These are all great tips to help you scale, but unless you've got a very small site WP site that is also doing 10M hits a day, there are many more complications. Once I have a little more spare time, I'll have to blog about some other solutions we've come up with.




Of course, all this really lets you do is survive a swarm of people from (for example) here, digg, a tweet meme, stuff like that, which will direct everyone at one single page on your site.

But I think that's the most likely cause of that kind of traffic on a small cheap VPS, as anyone running a big site without clustering is just being silly :)


Yup, that's fair. And there are actually ways to scale WP beautifully with a small amount of servers (we're using less than 5 servers to handle our 10M visitors a month and content archive). Again, I keep meaning to blog about it, I just need to find the time.
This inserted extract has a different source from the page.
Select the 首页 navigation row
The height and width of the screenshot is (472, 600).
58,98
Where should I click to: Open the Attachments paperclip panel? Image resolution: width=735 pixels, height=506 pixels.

Anyways, I'm all for articles like this that help optimize WP sites and get rid of the stigma that WP doesn't scale without cost. Thanks for writing it.


Thanks :)

Hope I see a blog post from you about it sometime soon, I think the details around that kind of stuff are far too hard to discover for people trying to learn about it.
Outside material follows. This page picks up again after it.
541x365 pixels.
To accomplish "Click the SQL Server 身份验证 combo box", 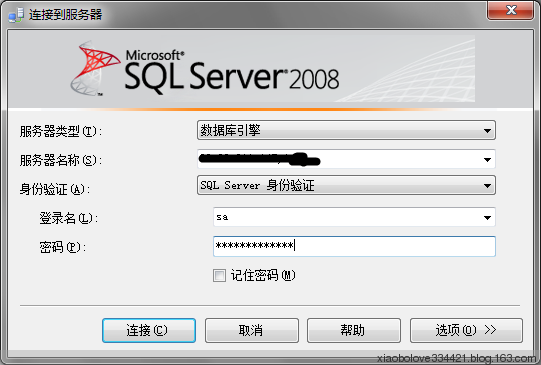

its an interesting academic investigation. In theory, you could do 10M pv/day with a relatively small archive. I bet some recently launched sites that take off quickly (PandoDaily for example) probably do decent traffic levels with a pretty small number of posts, that would probably fit into a small cache.

But that's all theoretical. There's no way someone running a site with that kind of traffic should be running on shared resources without an infrastructure. When that $15 server needs a reboot, the site is offline, and that would be a significant amount of lost traffic.

Capacity, speed, redundancy and cost of downtime... You really shouldn't run on this kind of architecture.


I can't agree more with this, we've just redesigned a site with 50m+ per mo with articles in the hundreds of thousands. Akamai Caching and google indexing alone can turn a relatively steady paced site into a snail.